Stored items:
==============================

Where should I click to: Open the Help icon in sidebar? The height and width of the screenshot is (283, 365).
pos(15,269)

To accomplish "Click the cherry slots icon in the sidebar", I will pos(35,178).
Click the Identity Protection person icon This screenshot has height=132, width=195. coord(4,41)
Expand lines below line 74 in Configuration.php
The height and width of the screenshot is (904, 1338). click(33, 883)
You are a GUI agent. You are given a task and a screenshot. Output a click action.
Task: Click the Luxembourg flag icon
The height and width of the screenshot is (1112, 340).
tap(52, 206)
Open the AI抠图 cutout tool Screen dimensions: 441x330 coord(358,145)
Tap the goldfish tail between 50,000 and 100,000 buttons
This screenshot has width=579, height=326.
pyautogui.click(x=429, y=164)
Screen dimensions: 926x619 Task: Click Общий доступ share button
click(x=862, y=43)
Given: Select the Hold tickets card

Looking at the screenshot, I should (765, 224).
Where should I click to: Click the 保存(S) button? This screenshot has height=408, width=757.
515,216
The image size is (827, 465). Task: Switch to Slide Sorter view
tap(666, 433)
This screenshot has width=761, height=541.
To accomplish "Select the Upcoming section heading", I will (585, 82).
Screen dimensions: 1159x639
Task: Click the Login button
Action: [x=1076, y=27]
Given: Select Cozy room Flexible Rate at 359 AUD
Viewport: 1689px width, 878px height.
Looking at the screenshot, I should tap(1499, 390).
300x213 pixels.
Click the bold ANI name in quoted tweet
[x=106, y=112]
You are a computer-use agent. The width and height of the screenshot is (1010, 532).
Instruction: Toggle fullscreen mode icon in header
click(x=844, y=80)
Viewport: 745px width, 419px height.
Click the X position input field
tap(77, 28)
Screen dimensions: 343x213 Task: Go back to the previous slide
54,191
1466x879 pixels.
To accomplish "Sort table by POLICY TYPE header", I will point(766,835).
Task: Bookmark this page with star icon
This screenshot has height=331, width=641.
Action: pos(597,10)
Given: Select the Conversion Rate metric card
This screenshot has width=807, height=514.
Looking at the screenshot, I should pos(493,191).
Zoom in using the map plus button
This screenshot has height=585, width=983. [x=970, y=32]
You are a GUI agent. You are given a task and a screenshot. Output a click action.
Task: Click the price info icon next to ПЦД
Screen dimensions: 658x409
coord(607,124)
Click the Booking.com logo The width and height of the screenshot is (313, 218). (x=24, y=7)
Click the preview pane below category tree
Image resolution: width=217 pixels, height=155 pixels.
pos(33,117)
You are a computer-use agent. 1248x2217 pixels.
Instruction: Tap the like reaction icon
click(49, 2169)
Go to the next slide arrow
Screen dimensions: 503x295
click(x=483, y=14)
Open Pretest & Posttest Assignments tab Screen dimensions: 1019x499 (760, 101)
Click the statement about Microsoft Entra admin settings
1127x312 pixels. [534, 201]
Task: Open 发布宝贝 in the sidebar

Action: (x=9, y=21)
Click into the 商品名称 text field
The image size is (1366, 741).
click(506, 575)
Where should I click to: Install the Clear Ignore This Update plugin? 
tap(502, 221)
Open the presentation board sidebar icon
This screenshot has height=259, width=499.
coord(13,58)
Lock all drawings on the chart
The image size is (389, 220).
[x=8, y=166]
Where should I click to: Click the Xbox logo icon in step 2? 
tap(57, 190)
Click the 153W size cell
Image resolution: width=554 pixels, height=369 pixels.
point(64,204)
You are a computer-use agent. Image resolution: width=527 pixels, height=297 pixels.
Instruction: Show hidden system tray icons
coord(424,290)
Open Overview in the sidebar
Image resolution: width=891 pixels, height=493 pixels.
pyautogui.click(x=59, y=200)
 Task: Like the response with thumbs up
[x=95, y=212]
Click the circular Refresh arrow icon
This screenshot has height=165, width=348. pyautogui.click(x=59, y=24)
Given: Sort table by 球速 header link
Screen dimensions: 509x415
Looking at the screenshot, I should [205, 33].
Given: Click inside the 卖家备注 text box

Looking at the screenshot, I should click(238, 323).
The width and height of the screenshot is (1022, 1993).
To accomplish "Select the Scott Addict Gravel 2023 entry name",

==============================

## Exercise aim
Go through the records above, find each line with the string "Rate", and copy it.

## Response to the task
Given: Select Cozy room Flexible Rate at 359 AUD
Given: Select the Conversion Rate metric card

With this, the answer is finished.